Yesterday I wrote about the collapse of construction output in Spain, Slovenia, Romania, Hungary, Bulgaria, Italy, Greece and Ireland. Today I want to talk about whose banks this collapse will impact.
But first I only just realized I forgot (it was late) to actually get to Ireland. Sorry about that.
So before I get to today’s post – the story on Ireland is that for the last half of ’09 Ireland was showing an 11% YoY decline in construction output. Then, mysteriously, in the fourth quarter the figures became ‘confidential’ – so no figures – and after that Ireland was no longer required to post any figures. I’ll leave you to imagine what that means. But refer to the recent post on “the truth leaking out” for a quote from someone who knows.
So now for today.
Whose banks are going to get kicked in the guts by the collapse in construction? Well obviously local banks, like the Caja’s in Spain, are the ones whose loans permitted the building and speculating. So expect further blood to get coughed up there. What is more interesting is to look at which domino might get pushed over after that? Which banks in which other countries are exposed to the local banks? If a domestic tragedy becomes a systemic danger, that is the point at which the bond market might start to take serious notice.

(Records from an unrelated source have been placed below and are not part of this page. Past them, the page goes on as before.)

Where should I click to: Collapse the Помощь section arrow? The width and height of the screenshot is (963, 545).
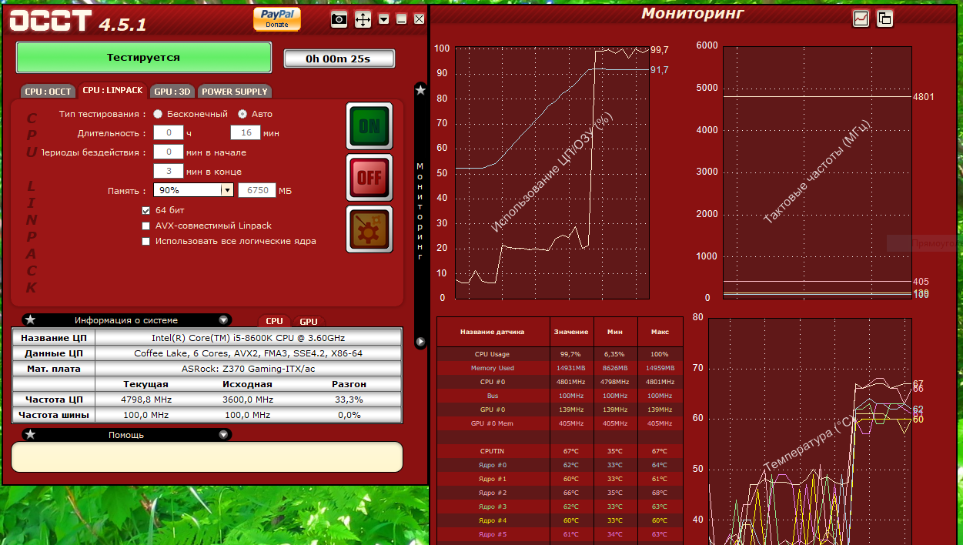(223, 434)
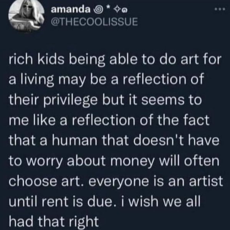Image resolution: width=230 pixels, height=230 pixels.
Task: Click the line 'a living may be a reflection of'
Action: click(x=106, y=81)
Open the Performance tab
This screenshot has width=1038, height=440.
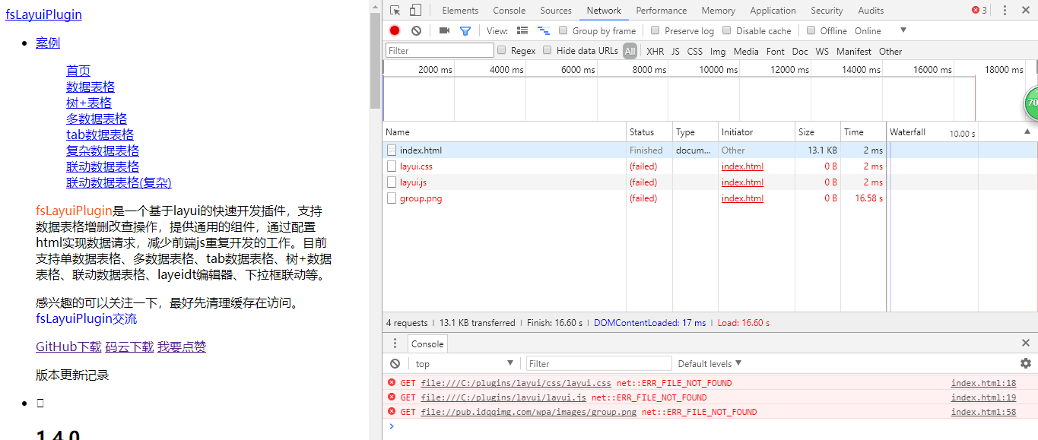(661, 11)
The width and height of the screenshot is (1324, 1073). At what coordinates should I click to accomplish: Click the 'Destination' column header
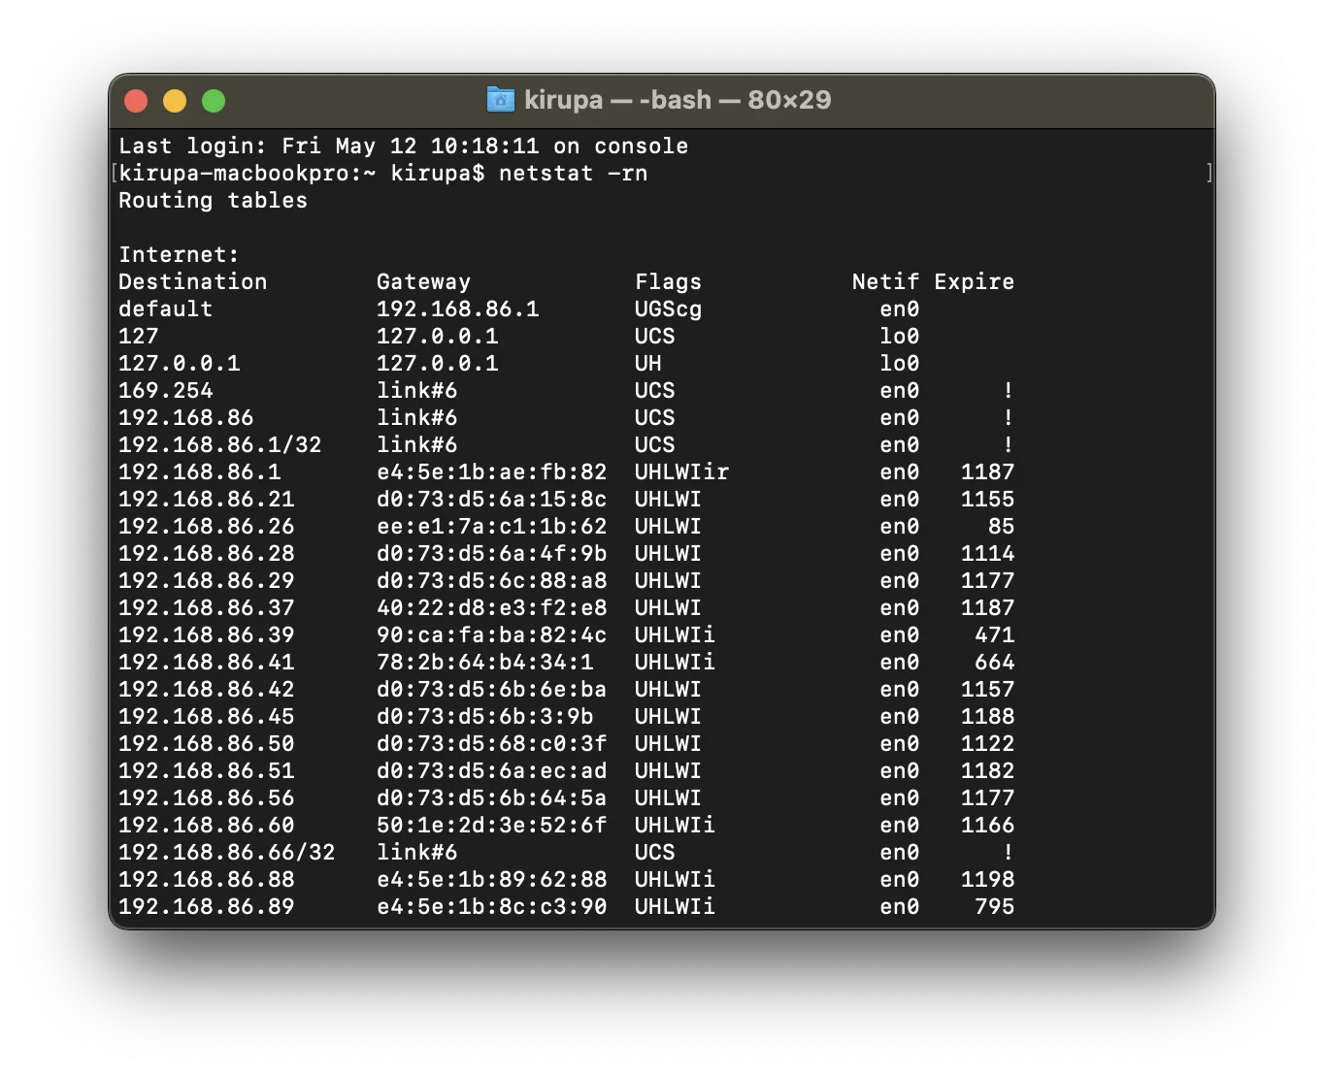coord(192,282)
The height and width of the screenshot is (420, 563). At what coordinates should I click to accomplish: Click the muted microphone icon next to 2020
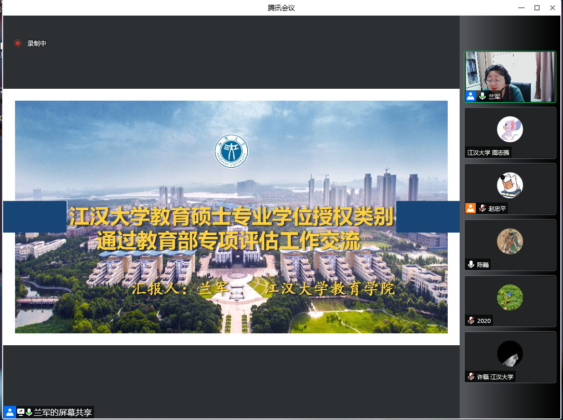coord(471,320)
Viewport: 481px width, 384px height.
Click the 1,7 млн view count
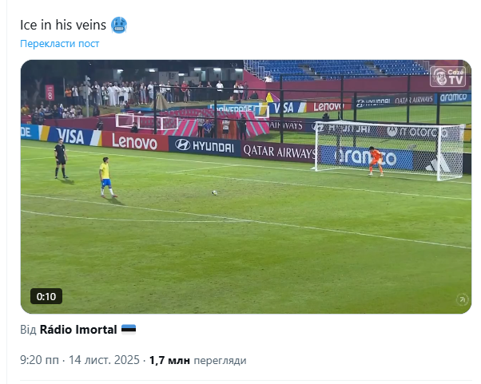click(169, 360)
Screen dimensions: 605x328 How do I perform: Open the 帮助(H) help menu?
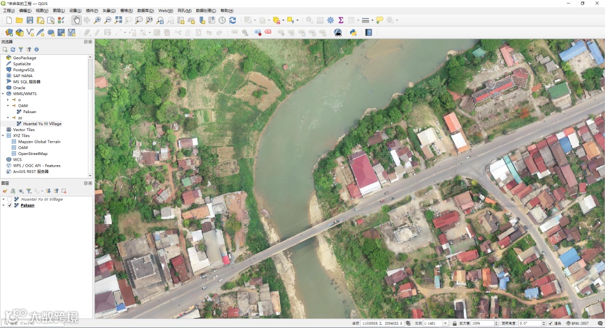click(227, 11)
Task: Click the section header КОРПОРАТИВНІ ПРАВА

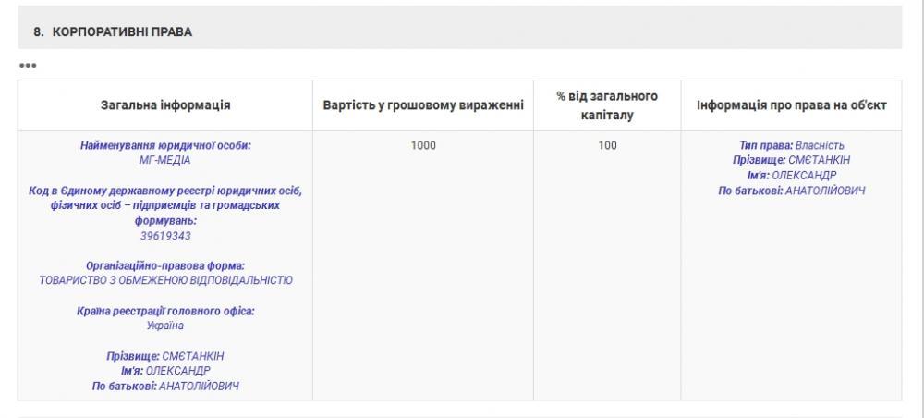Action: (113, 31)
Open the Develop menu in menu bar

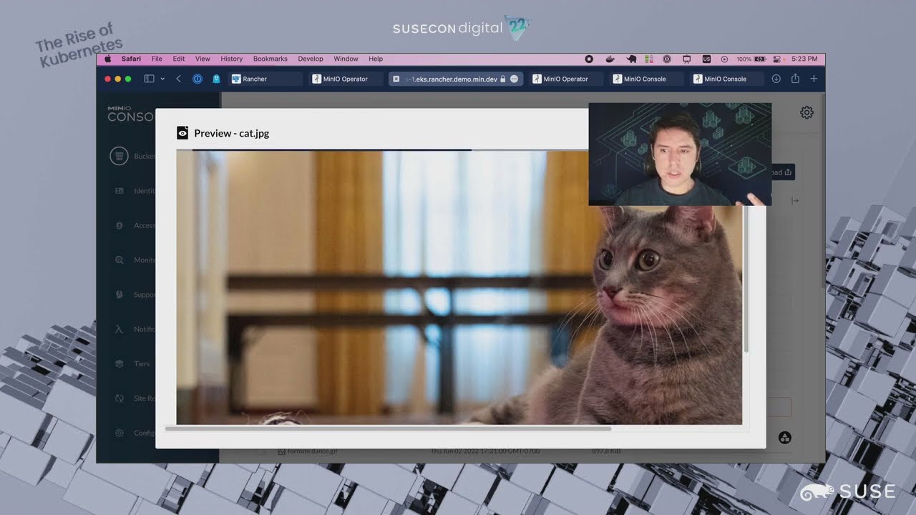coord(310,59)
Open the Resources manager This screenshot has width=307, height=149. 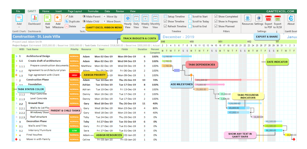point(247,18)
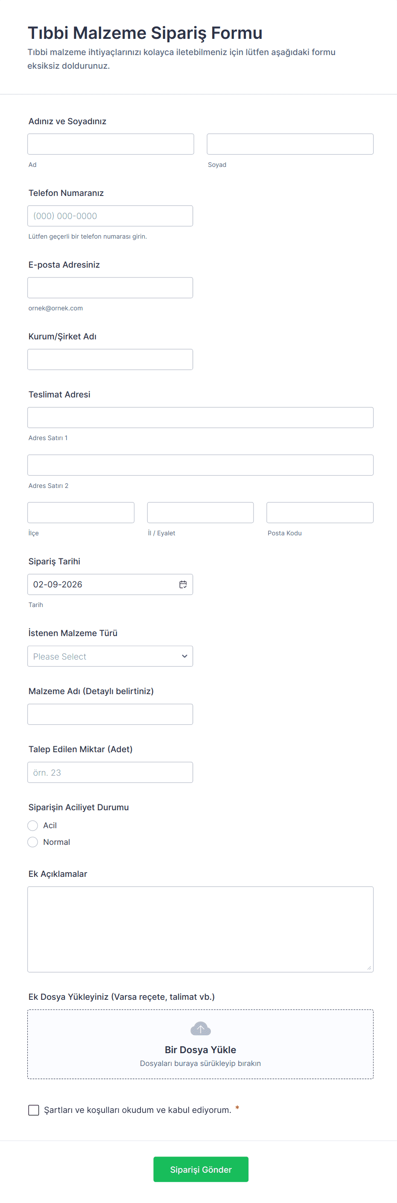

Greece is once again ground zero. Greeks banks going to take large losses on the collapse of Greece’s its own construction industry of course. But even supposing Greece can (and it cannot) solve its own debt problems, its banks are doomed due to their exposure to massive bad loans on construction in Hungary , Romania, Bulgaria and Serbia. All nations where construction is plummeting.
Next in line is Austria. Its banks are massively exposed to losses via Greece banking losses and directly to losses in the same countries Greece is exposed to. Plus Austria is hugely in trouble from loans in Latvia, Lithuania, Estonia and Hungary. Everyone wanted a part of the bubble expansion in these countries on the way up. And leveraged in order to get in. Now they have no way out of the mess they bought into.
Austria, is in my opinion, the next most vulnerable and exposed nation after those in the front line. Just as Greece was the weak spot in the front row, Austria could well be the weak link in the next row up.
Next to them is Belgium. Not exposed to Greece, but heavily exposed to all the same countries Austria is. They were rivals for lending in the same ‘peripheral’ nations. Plus Belgium will face losses from construction in Spain and Ireland.
The point is that the collapse in construction is not a local problem but a systemic one. The losses are seriously large and show zero signs of abating. The losses will seep from country to country. From Hungary and Romania to Greece, to Austria.

The question that immediately springs to mind is that so memorably posed by the group Champaign – "How 'bout us?"
For the purposes of answering the question, you may assume that the song was about UK banks' vulnerability to falling construction indices in minor European states.
Always Unclear.
As far as I can tell, and don't forget I'm doing this very much from the outside, the UK's exposure is mainly in Spain and Ireland and I do not think it is so much in constrcution.
Our exposure to both together is enough to shake us but is not in the same league as our continental cousins. They had far more presence in the european periphery than we did.
But if Europe has a melt down we will get pulled down.
I think we are more likely to get caught in CDS trades and a general SIV debacle. For which no one, not Eurostat, not the central banks has any figures. I have asked and they say they don't know.
The bif change COULD come Oct 22nd when Eurostat said it will publish its new figures for european debts. It 'hope' these will include figures for much if not all the so far undisclosed currency swaps in Greece an elsewhere and include the consolidation of bad bank debts on to national debt levels. Prime amongst thsese would be th einclusion of Hypo Real Estates 240 billion odd euros on to Germany's debt level. Which could bring it up to around 90% of gdp.
Many thanks for your reply.
Well that is heartening news. That there's a debacle that doesn't involve our banking sector, comes as something of a shock.
I wonder if there's a spread betting market on the number of Eurostat figures that will be replaced by the letter 'c' on the 22nd October.